説明

ストロー端部の成形金型

【課題】 金型の挿入、抜き出しの作業性がよく、変形し難く、高精度な成形ができる新規なストロー端部の成形金型を提供する。
【解決手段】 円錐形状に形成した先端部を有し、この先端部の後方最大径部に連続する略同一径からなるくびれ部を有し、このくびれ部後方に連続して上記先端部の最大径部の径より僅かに大きい径からなる後端円柱型部を有し、上記先端部の後方最大径部の先方部位で内側ストローの本体と第1拡大管部との間の段部を形成し、先端部の後方最大径部とくびれ部とによって第1拡大管部を形成し、後端円柱型部で第2拡大管部を形成するようにしてあることを特徴とする。

【発明の詳細な説明】
【0001】
【発明の属する技術分野】本発明は、飲料用ストロー、特に二重伸縮ストローの内側ストロー端部の成形金型に関する。
【0002】
【従来の技術】市販される飲料用容器に飲料用ストローを付属させて販売していることは周知のこととなっている。また、この飲料用ストローが二重伸縮ストローであって、小径の内側ストローと大径の外側ストローからなり、容器に付属している状態では縮められており、使用時にこれを伸ばして長くするようにしたものである。この使用時に長くするとき、外側ストローの先端の縮径された短管部に、内側ストローの後端拡大管部を緊密に嵌入して、気密を保つようにしてあることも知られている。そして内側ストローと外側ストローを伸ばした際に内側ストローが外側ストローから抜け出ないように、さらに、後端を拡大して外側ストロー先端に係止するようにしてある。そのため、内側ストローの後端部は内外ストロー本体の径より大きい第1拡大管部と、この第1拡大管部よりさらに径を大きくした第2拡大管部とに成形されている。
【0003】この種二重伸縮ストローは、熱可塑性合成樹脂、一般的にはポリプロピレンにより成形されている。この二重伸縮ストローの内側ストローを拡径するためには、小径の内側ストロー本体の直管を成形した後に、その後端を拡径するためには、内側ストロー本体の直管を成形した後に、その後端にその後端の2段拡径される形状と略同じ形状の加熱金型を挿入、離脱して成形する。即ち、加熱金型の熱によって内側ストロー後端は過熱軟化して成形される。従前、この内側ストロー後端の第1拡大管部及び第2拡大管部を成形する過熱金型は、加工される内側ストローの後端の形状と同じ形状をしていた。

### 作業内容
- A) エントリのうち「Task: Click the Key column header」を含む行から始め、エントリの最後の行で止めて、その範囲をMarkdownの表として出力せよ。列は行番号の「番号」と行そのものの「内容」の二つとし、空行は除くこと。
- B) ストロー端部の成形金型に関する本文を、示された最後の文の後から書き継げ。

### エントリ一覧
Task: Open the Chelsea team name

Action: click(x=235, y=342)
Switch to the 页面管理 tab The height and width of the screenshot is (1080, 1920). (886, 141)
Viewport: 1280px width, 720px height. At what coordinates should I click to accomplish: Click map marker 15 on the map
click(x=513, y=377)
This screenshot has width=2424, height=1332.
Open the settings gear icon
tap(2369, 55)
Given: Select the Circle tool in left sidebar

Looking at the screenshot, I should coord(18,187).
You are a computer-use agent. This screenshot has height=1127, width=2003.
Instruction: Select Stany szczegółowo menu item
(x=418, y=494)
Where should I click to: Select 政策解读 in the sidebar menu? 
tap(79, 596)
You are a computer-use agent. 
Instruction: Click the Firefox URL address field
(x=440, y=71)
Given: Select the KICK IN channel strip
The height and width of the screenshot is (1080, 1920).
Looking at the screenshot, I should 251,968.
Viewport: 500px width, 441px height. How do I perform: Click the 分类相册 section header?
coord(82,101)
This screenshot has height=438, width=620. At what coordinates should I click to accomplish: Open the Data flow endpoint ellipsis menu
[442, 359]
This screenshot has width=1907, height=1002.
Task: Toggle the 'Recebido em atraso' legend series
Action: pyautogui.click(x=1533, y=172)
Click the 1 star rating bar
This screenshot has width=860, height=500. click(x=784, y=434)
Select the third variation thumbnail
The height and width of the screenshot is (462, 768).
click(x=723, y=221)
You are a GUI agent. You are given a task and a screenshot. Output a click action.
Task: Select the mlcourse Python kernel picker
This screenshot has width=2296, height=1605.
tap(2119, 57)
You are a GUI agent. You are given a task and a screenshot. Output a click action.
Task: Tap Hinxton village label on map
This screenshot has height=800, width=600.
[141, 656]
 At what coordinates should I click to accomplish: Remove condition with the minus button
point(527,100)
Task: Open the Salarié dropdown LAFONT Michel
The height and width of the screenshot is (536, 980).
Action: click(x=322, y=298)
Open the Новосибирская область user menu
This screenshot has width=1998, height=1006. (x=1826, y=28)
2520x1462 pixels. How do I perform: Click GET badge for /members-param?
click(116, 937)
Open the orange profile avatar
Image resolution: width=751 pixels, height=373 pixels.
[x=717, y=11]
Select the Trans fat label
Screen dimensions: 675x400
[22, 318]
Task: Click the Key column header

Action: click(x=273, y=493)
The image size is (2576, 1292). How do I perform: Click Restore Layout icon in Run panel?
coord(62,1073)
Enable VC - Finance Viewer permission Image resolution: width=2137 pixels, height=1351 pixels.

### 各作業の解答
- A)
| 番号 | 内容 |
|---|---|
| 1 | Task: Click the Key column header |
| 2 | Action: click(x=273, y=493) |
| 3 | The image size is (2576, 1292). How do I perform: Click Restore Layout icon in Run panel? |
| 4 | coord(62,1073) |
| 5 | Enable VC - Finance Viewer permission Image resolution: width=2137 pixels, height=1351 pixels. |

- B)
【0004】
【発明が解決しようとする課題】従前公知の金型は、上記した通り内側ストローの後端の第1拡大管部及び第2拡大管部と同じ形状をしていたため、金型がストロー端部に挿入された状態ではストロー端部が金型全面に密着し、金型を抜くときに大きな抵抗となるという問題点があった。このことは金型をストロー端部から抜き取るときに大きな力が必要となるため、金型の往復移動のための動力に比較的大きな動力源が必要となるという問題点があり、さらに、金型を抜く際にストローが変形し易くなるという問題点がある。本発明は、上記の問題点を解決するため、金型の挿入、抜き出しの作業性がよく、変形し難く、高精度な成形ができる新規なストロー端部の成形金型を提供することを目的とする。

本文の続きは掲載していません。